Editoriale

 

Gli affetti minacciati dal carcere

 

È troppo chiedere al volontariato di occuparsene in modo più organizzato?

 

Tornare sul tema degli affetti, farne un nostro obiettivo centrale, diventare monomaniacali nel ricordare quanto conti per un detenuto mantenere saldi i suoi legami familiari: è questo che vogliamo fare, e lo vogliamo fare a partire da una analisi, anche dura, di quello che è il ruolo del volontariato su questa questione. Parliamone, allora, apriamo una discussione, litighiamo se necessario, ma cerchiamo di vedere davvero come si può procedere su questo terreno, affinché la Giornata di Studi nella Casa di Reclusione di Padova Carcere: Salviamo gli affetti non resti un fatto isolato, uno stanco appello ad occuparsi di più e meglio delle famiglie di chi sta "dentro".

 

Un appello al volontariato: meno carcere, più territorio

 

In Francia opera da anni la Federazione Relais Enfants Parents, una rete di associazioni, diffusa su tutto il territorio nazionale, che si occupa dei figli dei detenuti e sostiene le famiglie nel loro difficile percorso accanto alle persone incarcerate. Da quello che il suo direttore, Alain Bouregba, ci ha raccontato a Padova, risulta chiaro che si tratta di volontariato anche lì: volontari con alta professionalità nel campo della pedagogia e della psicologia, che guidano i volontari "comuni" nella difficile impresa di occuparsi dei figli dei detenuti. Figli molto spesso abbandonati a se stessi, a una società che li segna a dito, affidati alle cure del genitore che non è in carcere o di altri parenti, senz’altro attenti e sensibili, ma già oberati dai problemi economici e sociali causati dall’avere un familiare detenuto.

C’è attenzione per tutto questo in Italia?

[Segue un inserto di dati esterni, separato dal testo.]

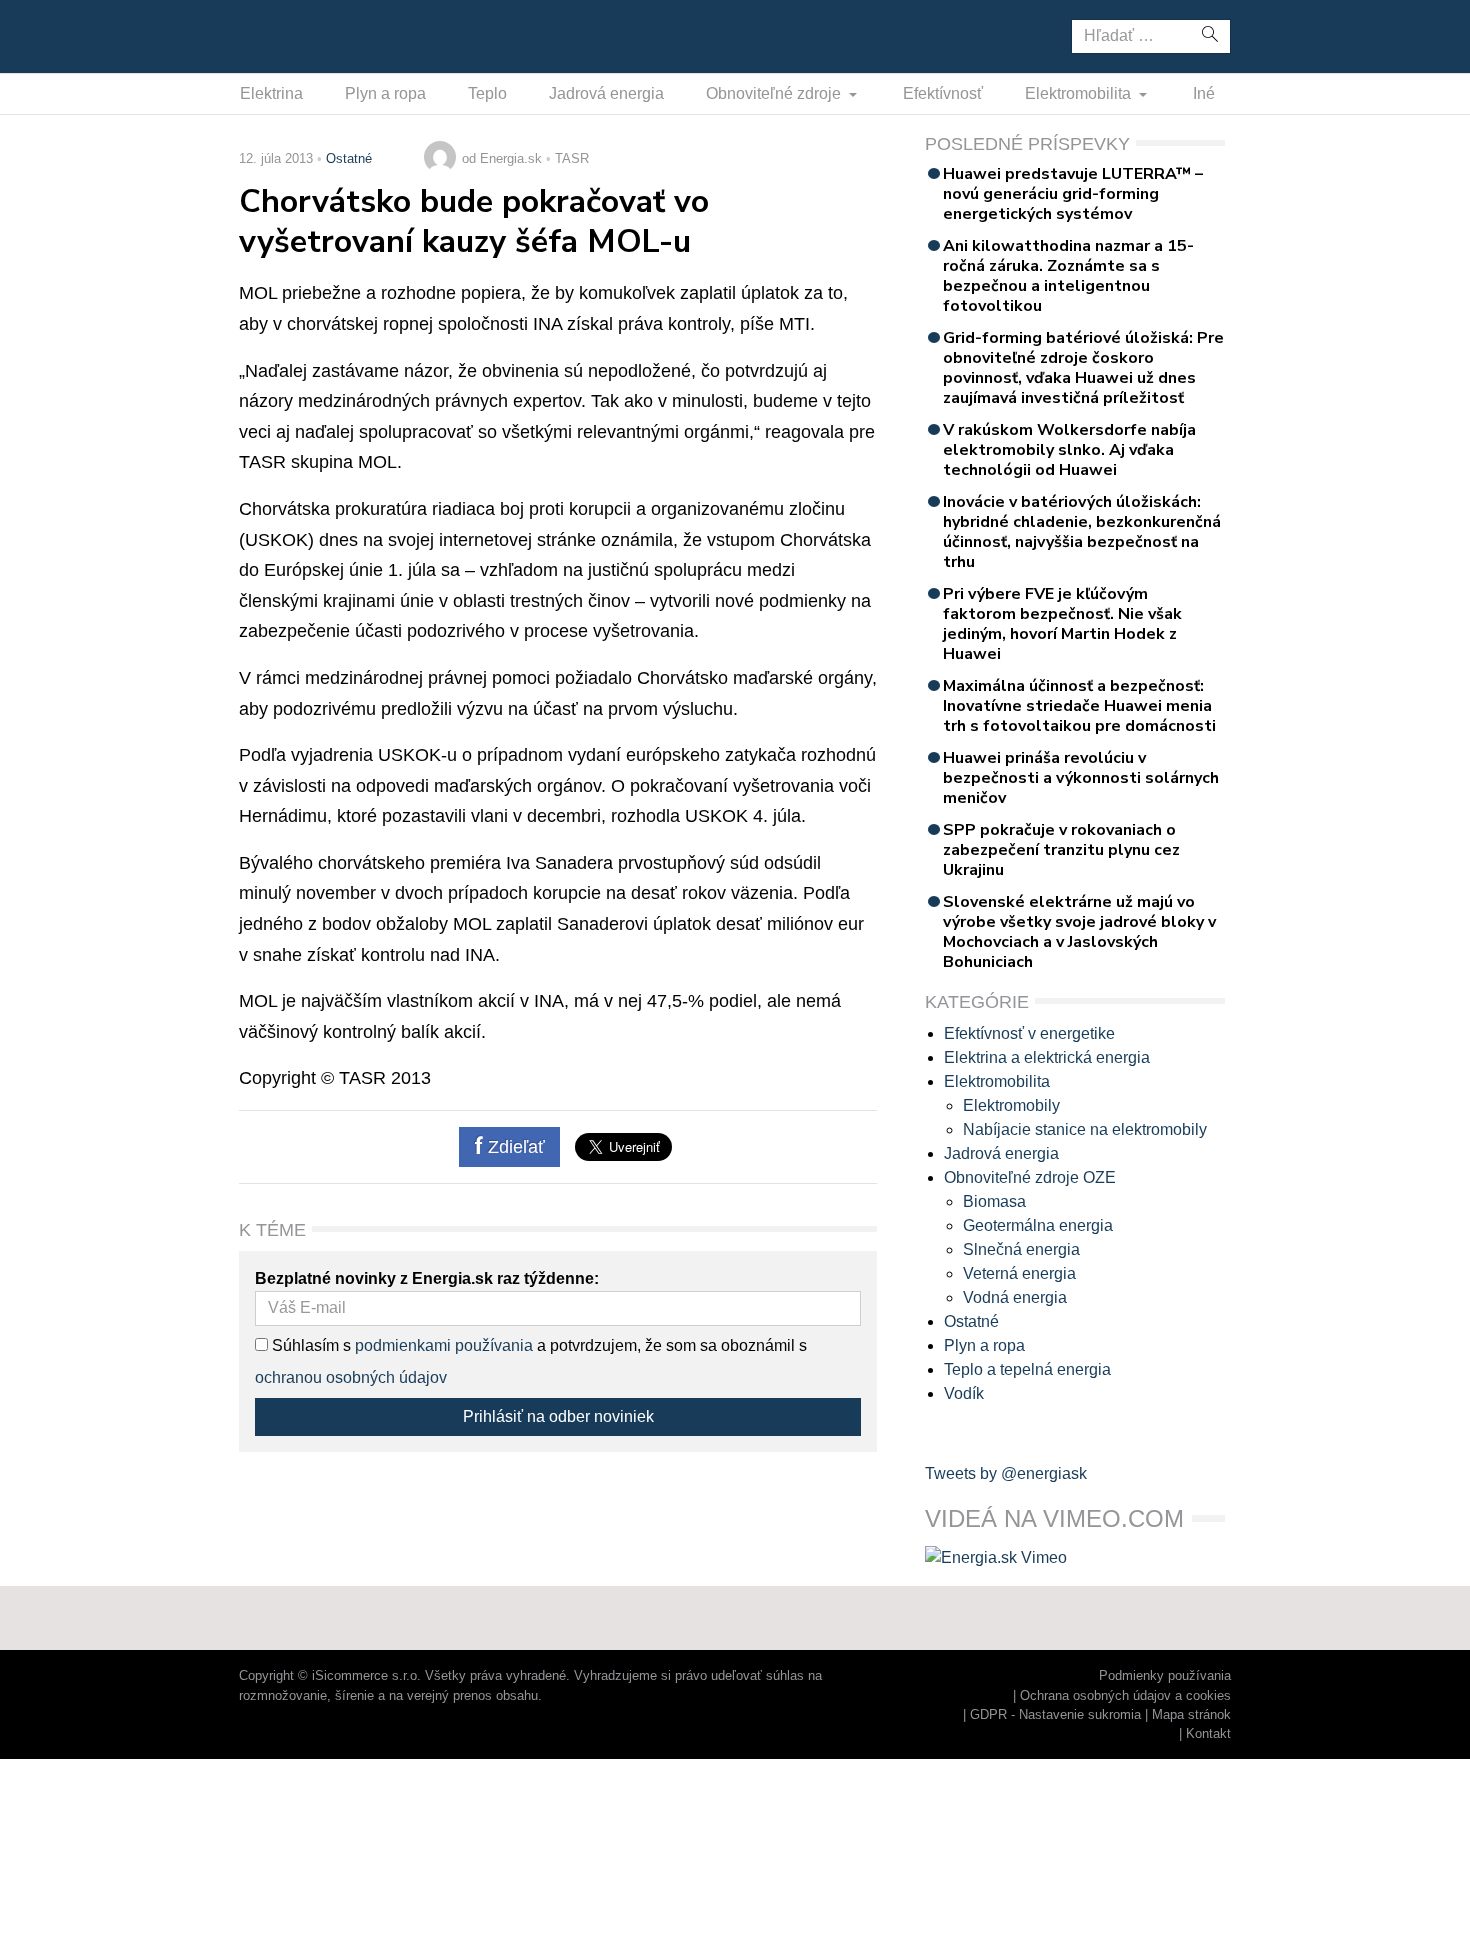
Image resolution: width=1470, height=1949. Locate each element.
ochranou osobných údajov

Ce n’è, certo che ce n’è, quanti volontari si fanno carico di telefonare alle famiglie, di cercare un figlio che non si fa vivo, di comunicare con delicatezza una notizia importante da fuori!

Ma non basta, e bisogna dirselo con chiarezza: in Italia, il volontariato penitenziario è troppo spesso "aggrappato" al carcere, "ristretto" dentro quanto i ristretti. E se esce, lo fa molte volte in modo individuale e poco organizzato, contando più sulla sua generosità e disponibilità che su enti locali e istituzioni, che bisognerebbe invece coinvolgere, mobilitare, sensibilizzare sui problemi del "dopo carcere". Certo, ci sono anche realtà strutturate che operano con efficacia per sostenere le famiglie e i figli dei detenuti, e a Padova erano presenti con la loro testimonianza, ma sono ancora troppo poche.

Cerchiamo di allargare allora la loro esperienza, mettiamo insieme le energie e le risorse per essere più presenti sul territorio e per "portar fuori" il carcere dall’isolamento in cui oggi più che mai si trova.